> [INSTRUÇÃO DADA A]: Reproduza fielmente as linhas dos registos, do início até à linha que contém "Viewport: 958px width, 543px", ambas incluídas. Deixe as imagens fora da resposta.

> [TEXTO FORNECIDO]:
36      No entanto, conforme alegam a Comissão e a recorrente, essa circunstância parece ser suscetível de reduzir ou adiar, em maior medida para os trabalhadores a tempo parcial do que para os trabalhadores a tempo inteiro, a possibilidade de acesso a um contrato sem termo, o que, se for o caso e sem prejuízo de verificação pelo órgão jurisdicional de reenvio, constitui um tratamento menos favorável para essa primeira categoria de trabalhadores.

37      Em seguida, é suscitada a questão de saber se a diferença de tratamento prevista no § 109, n.o 2, da UG pode ser justificada por razões objetivas.

38      A MUW e o Governo austríaco alegam que é esse o caso, uma vez que o nível de conhecimentos e de experiência que os trabalhadores a tempo parcial podem adquirir no âmbito da sua relação de trabalho é necessariamente inferior ao adquirido por trabalhadores comparáveis a tempo inteiro. Assim, se estas duas categorias de trabalhadores estivessem sujeitas à mesma duração máxima das relações de trabalho a termo, os trabalhadores a tempo parcial estariam em especial desvantagem, uma vez que teriam menos tempo para a investigação e para publicações científicas, quando estas constituem elementos primordiais para conseguir implantar‑se no domínio universitário.

> [EXTRATO DE DADOS]:
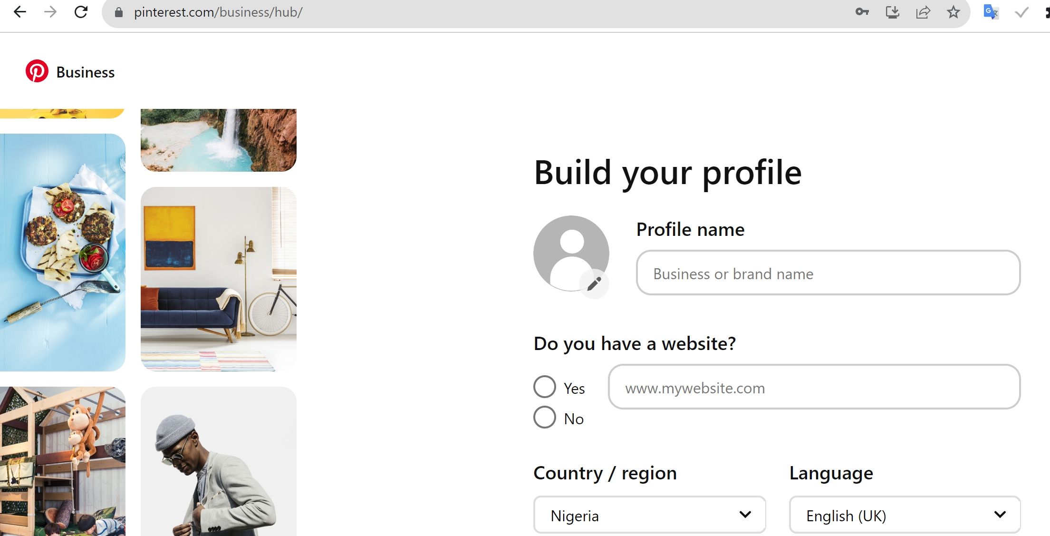Open Google Translate extension icon
Image resolution: width=1050 pixels, height=536 pixels.
(x=991, y=12)
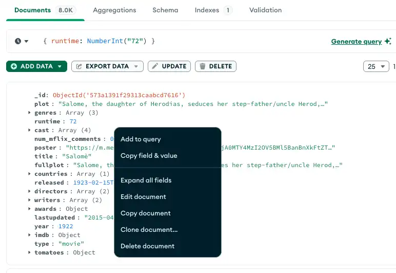396x273 pixels.
Task: Open the query history clock icon
Action: tap(18, 41)
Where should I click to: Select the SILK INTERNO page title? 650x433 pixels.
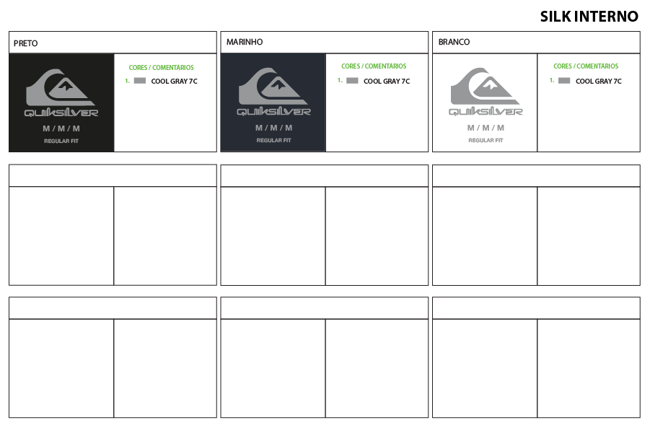(589, 17)
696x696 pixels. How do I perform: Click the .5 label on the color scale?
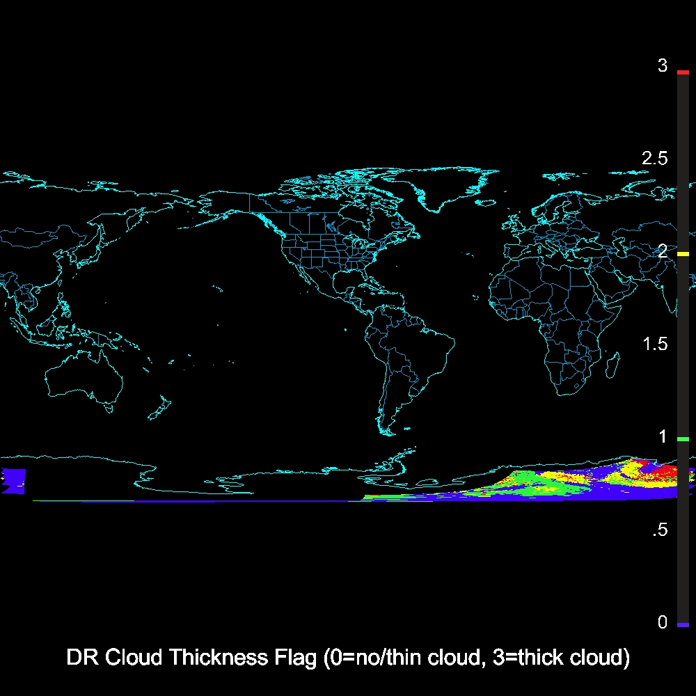(x=659, y=530)
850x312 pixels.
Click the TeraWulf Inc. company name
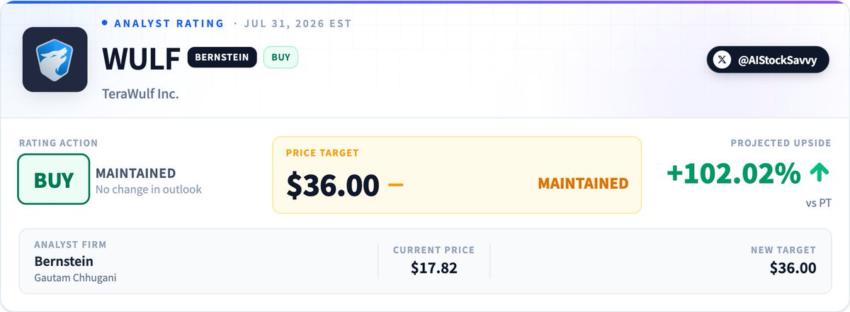(x=141, y=94)
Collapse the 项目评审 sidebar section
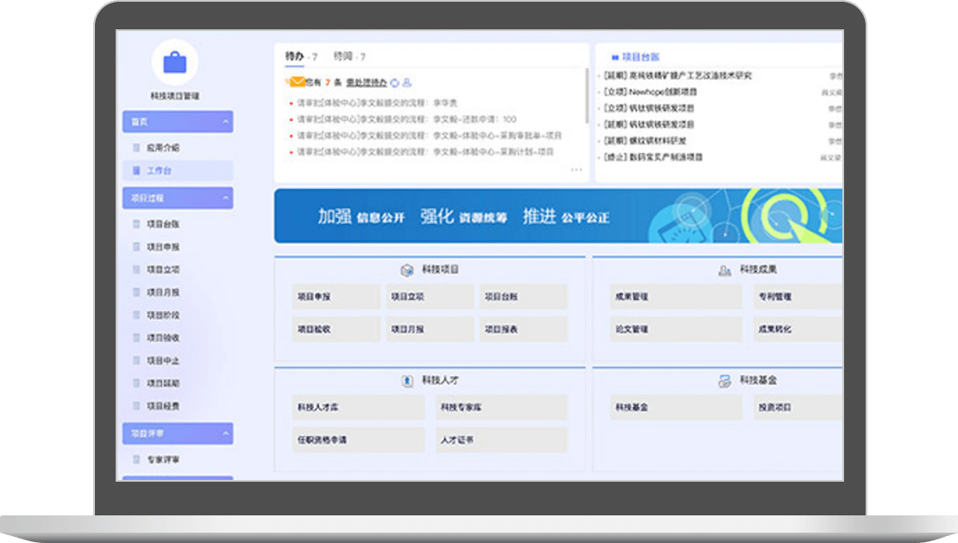Viewport: 958px width, 543px height. [225, 434]
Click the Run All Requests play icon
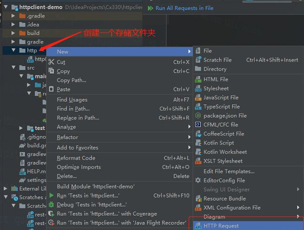This screenshot has width=304, height=230. click(x=151, y=8)
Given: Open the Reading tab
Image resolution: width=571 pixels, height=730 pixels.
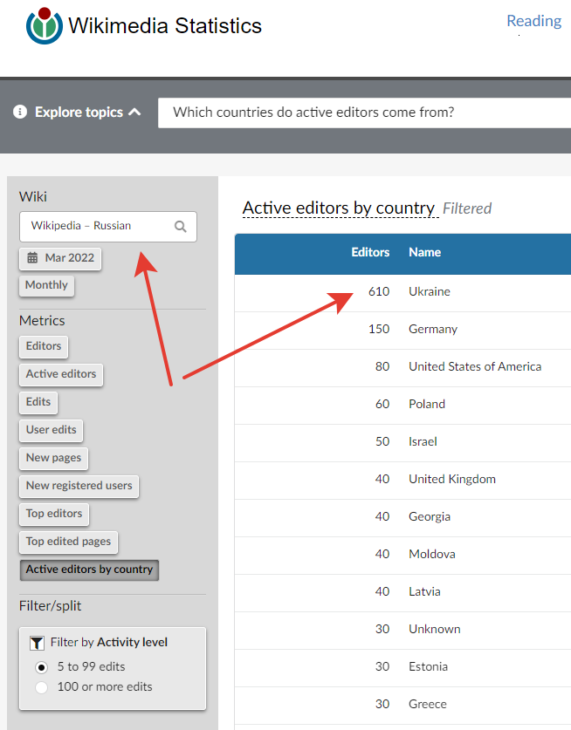Looking at the screenshot, I should 533,21.
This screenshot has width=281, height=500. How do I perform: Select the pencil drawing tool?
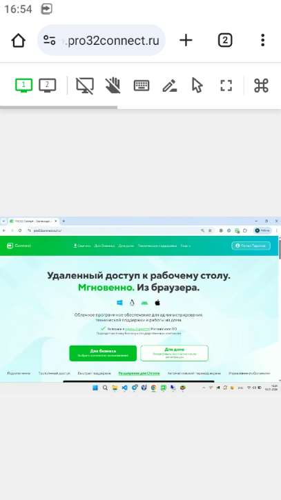(170, 86)
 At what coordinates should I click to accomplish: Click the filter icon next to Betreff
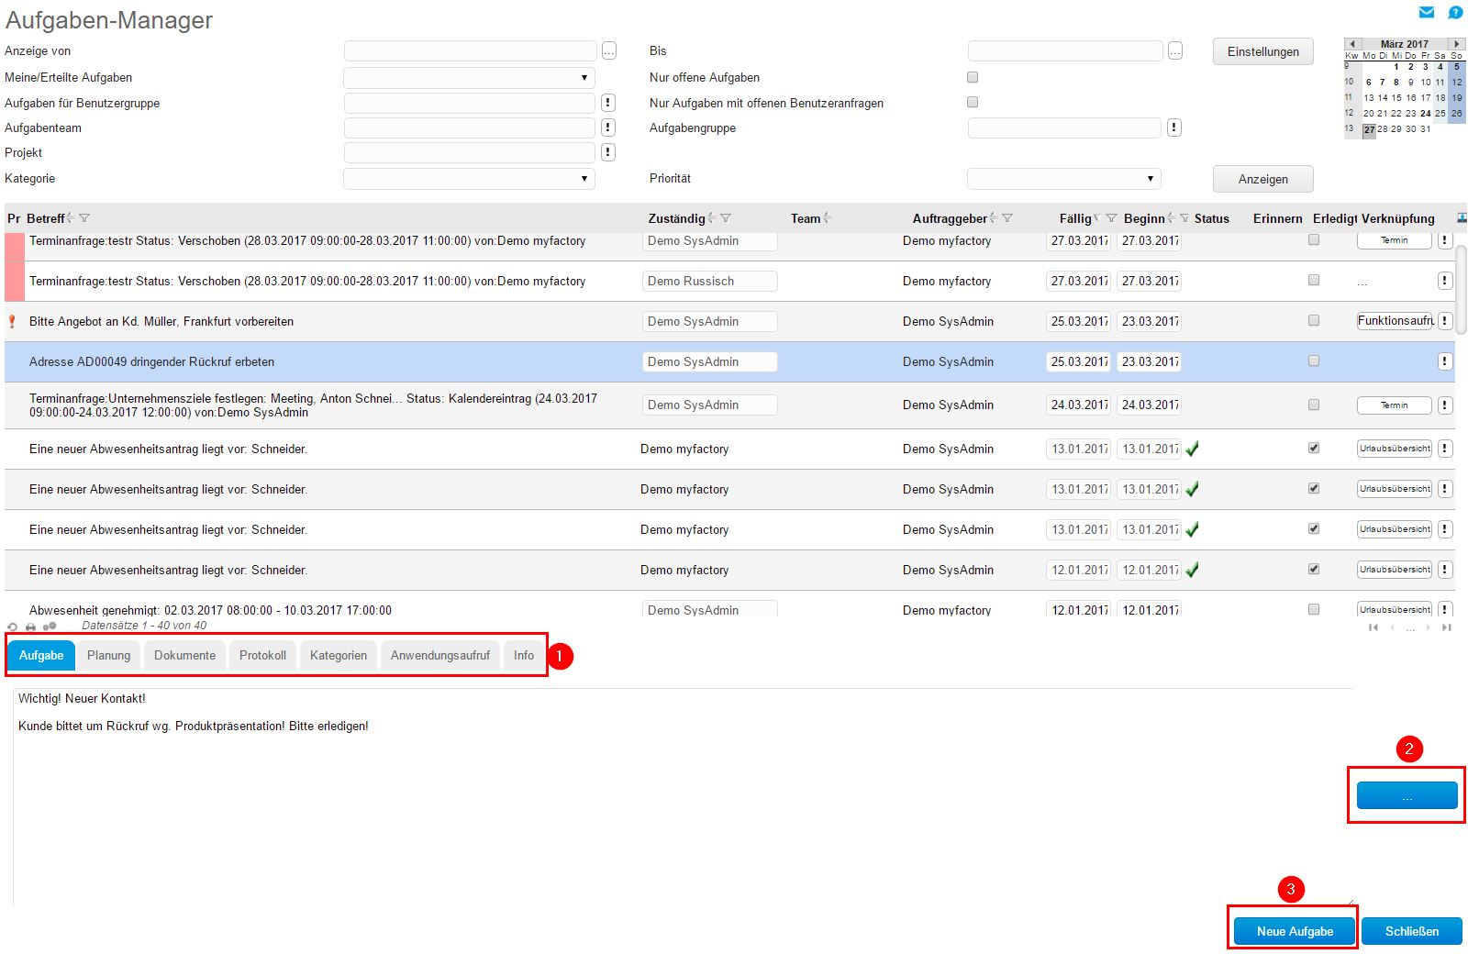pyautogui.click(x=84, y=218)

> [INSTRUÇÃO DADA B]:
Responda com base no texto sobre trabalhadores a tempo parcial:
(i) Quem alega que essa circunstância pode reduzir ou adiar o acesso a um contrato sem termo?
(ii) Quem defende que a diferença de tratamento se justifica por razões objetivas?
(iii) Para que atividades teriam menos tempo os trabalhadores a tempo parcial?

> [RESPOSTA ESPERADA A]:
Open Google Translate extension icon
Image resolution: width=1050 pixels, height=536 pixels.
(x=991, y=12)
396x273 pixels.
Task: Open the query history clock icon
Action: tap(18, 41)
Where should I click to: Select the SILK INTERNO page title? 650x433 pixels.
(589, 17)
696x696 pixels. How do I perform: Click the .5 label on the color scale?
(x=659, y=530)
850x312 pixels.
Click the TeraWulf Inc. company name
(x=141, y=94)
Collapse the 项目评审 sidebar section
Viewport: 958px width, 543px height. [225, 434]

> [RESPOSTA ESPERADA B]:
(i) A Comissão e a recorrente.
(ii) A MUW e o Governo austríaco.
(iii) Para a investigação e para publicações científicas.